## Work order
Using the listing below, work out how many lines carry the word "click", and state nothing but that number.

Given records Block Start

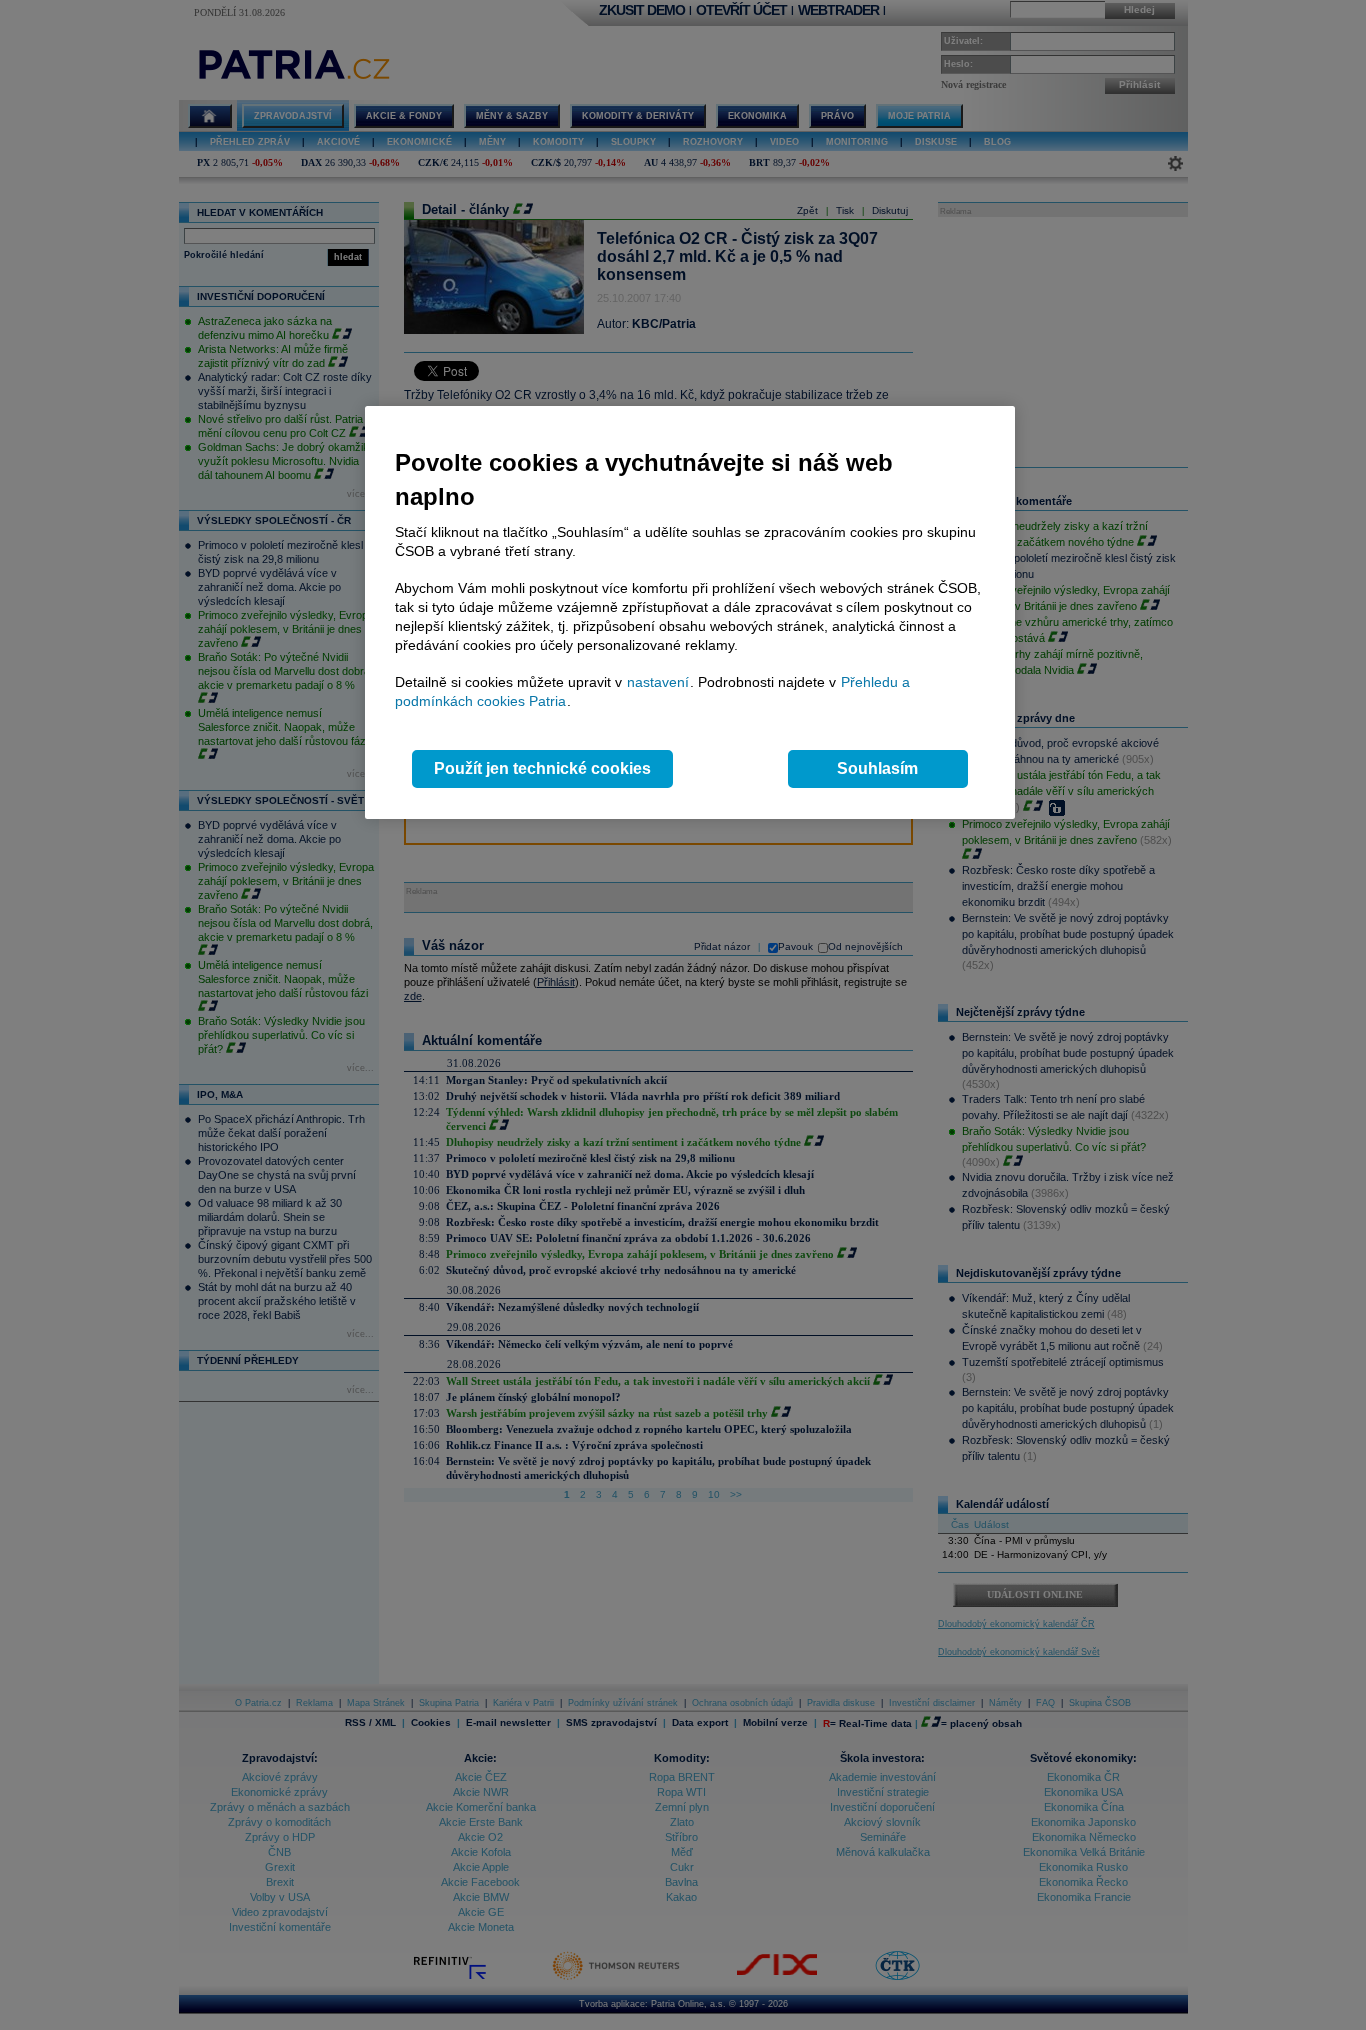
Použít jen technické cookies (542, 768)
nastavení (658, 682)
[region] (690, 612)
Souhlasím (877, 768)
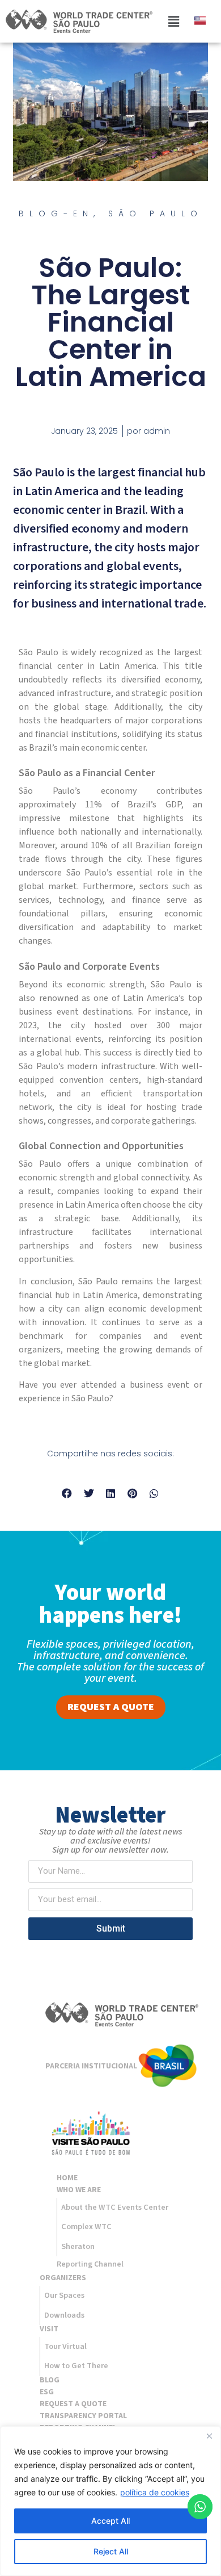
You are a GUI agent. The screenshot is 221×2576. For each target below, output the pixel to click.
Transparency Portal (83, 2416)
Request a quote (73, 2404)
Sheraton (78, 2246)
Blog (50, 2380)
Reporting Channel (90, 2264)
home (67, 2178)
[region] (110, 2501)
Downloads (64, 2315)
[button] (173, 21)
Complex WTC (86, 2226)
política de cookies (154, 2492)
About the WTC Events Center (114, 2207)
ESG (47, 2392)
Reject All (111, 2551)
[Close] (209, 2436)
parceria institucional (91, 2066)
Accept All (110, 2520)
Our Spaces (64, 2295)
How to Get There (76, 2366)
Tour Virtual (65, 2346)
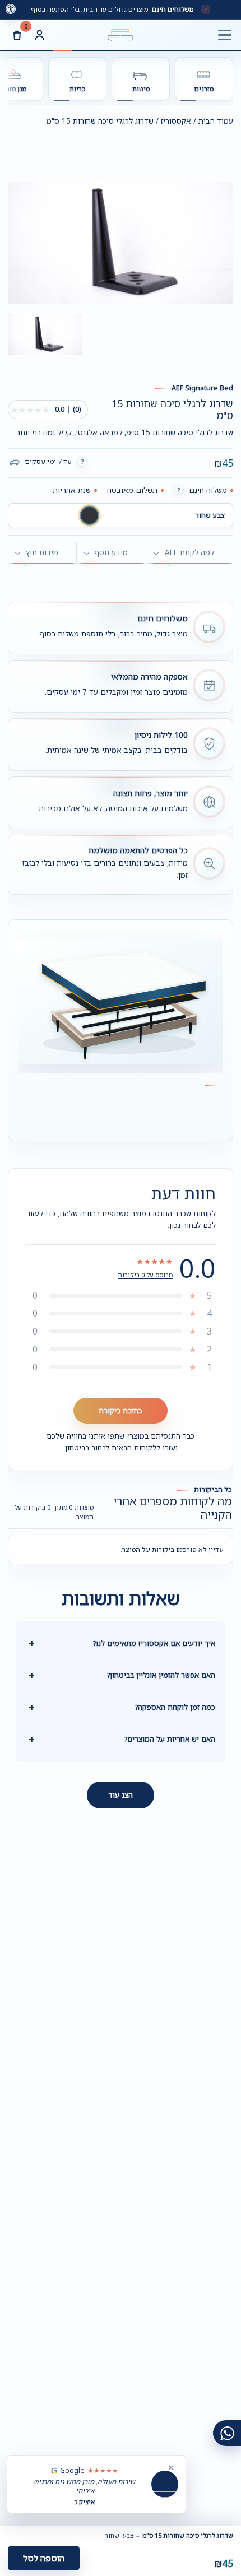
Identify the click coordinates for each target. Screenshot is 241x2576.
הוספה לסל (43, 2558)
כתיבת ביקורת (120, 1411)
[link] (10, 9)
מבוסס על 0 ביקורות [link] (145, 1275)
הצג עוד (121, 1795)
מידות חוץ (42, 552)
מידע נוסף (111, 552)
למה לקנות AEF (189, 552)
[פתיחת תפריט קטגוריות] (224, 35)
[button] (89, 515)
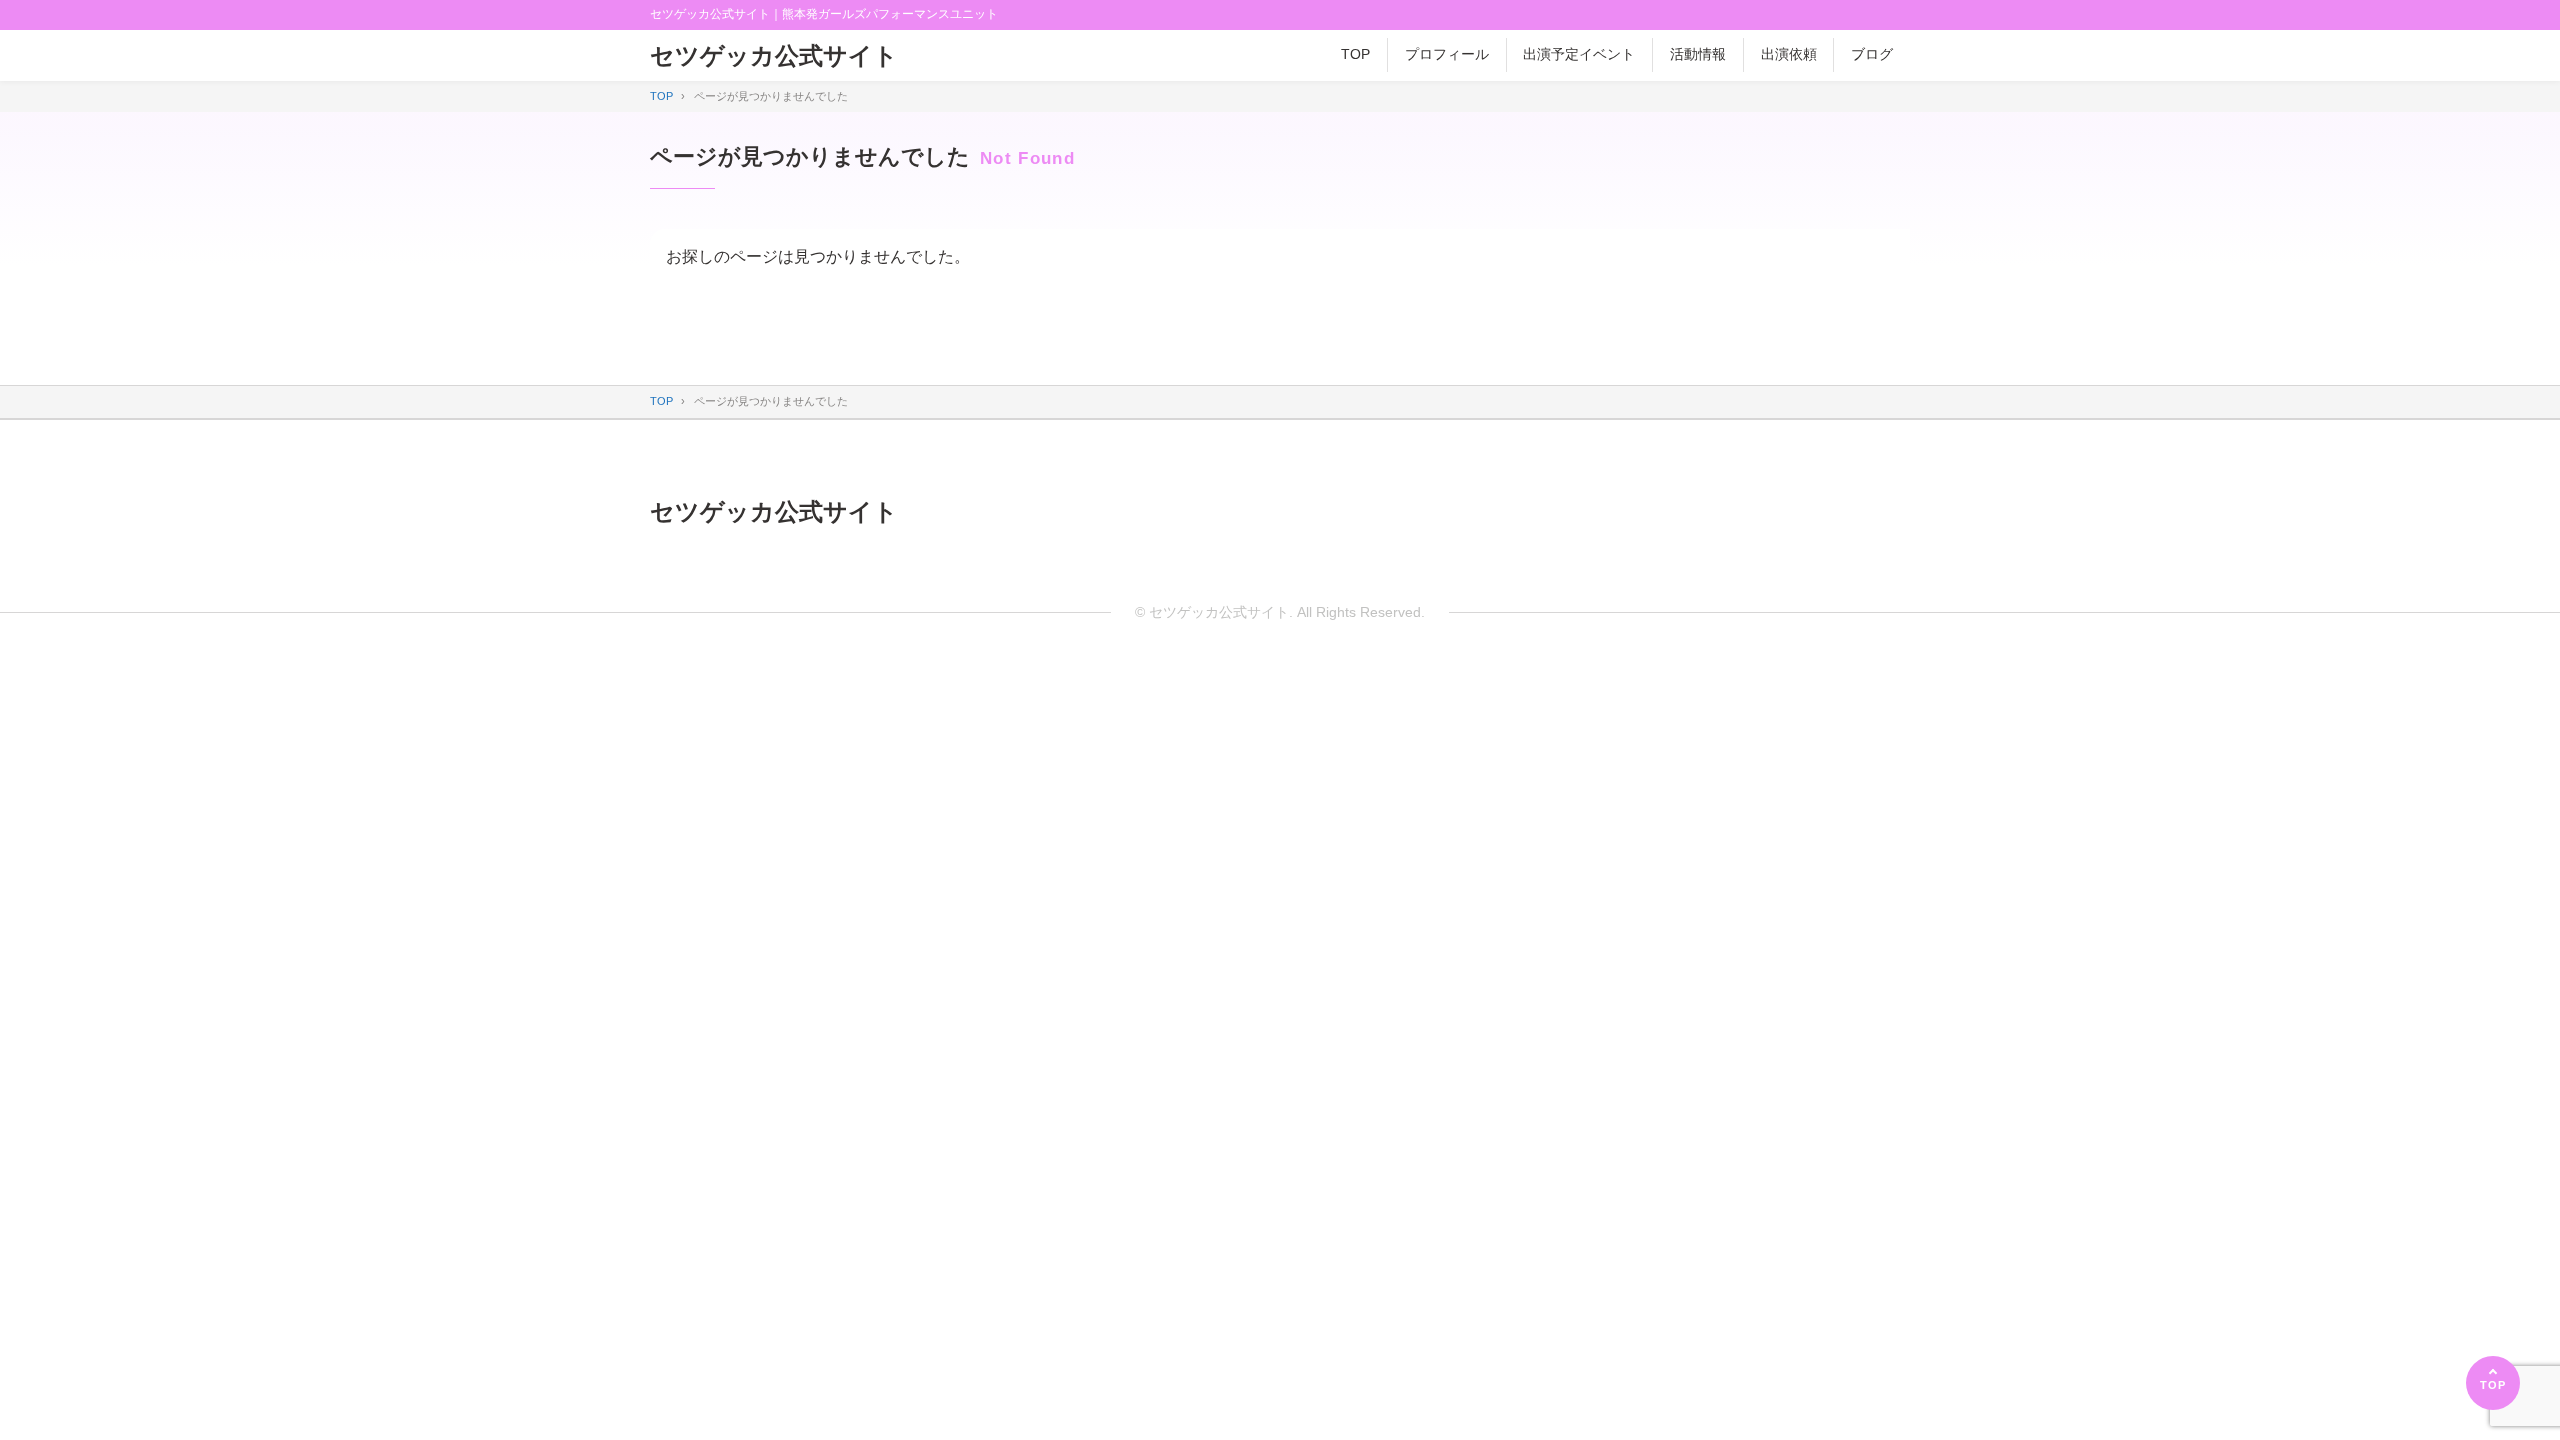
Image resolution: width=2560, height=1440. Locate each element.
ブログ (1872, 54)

Given records Block End

## Exercise result
2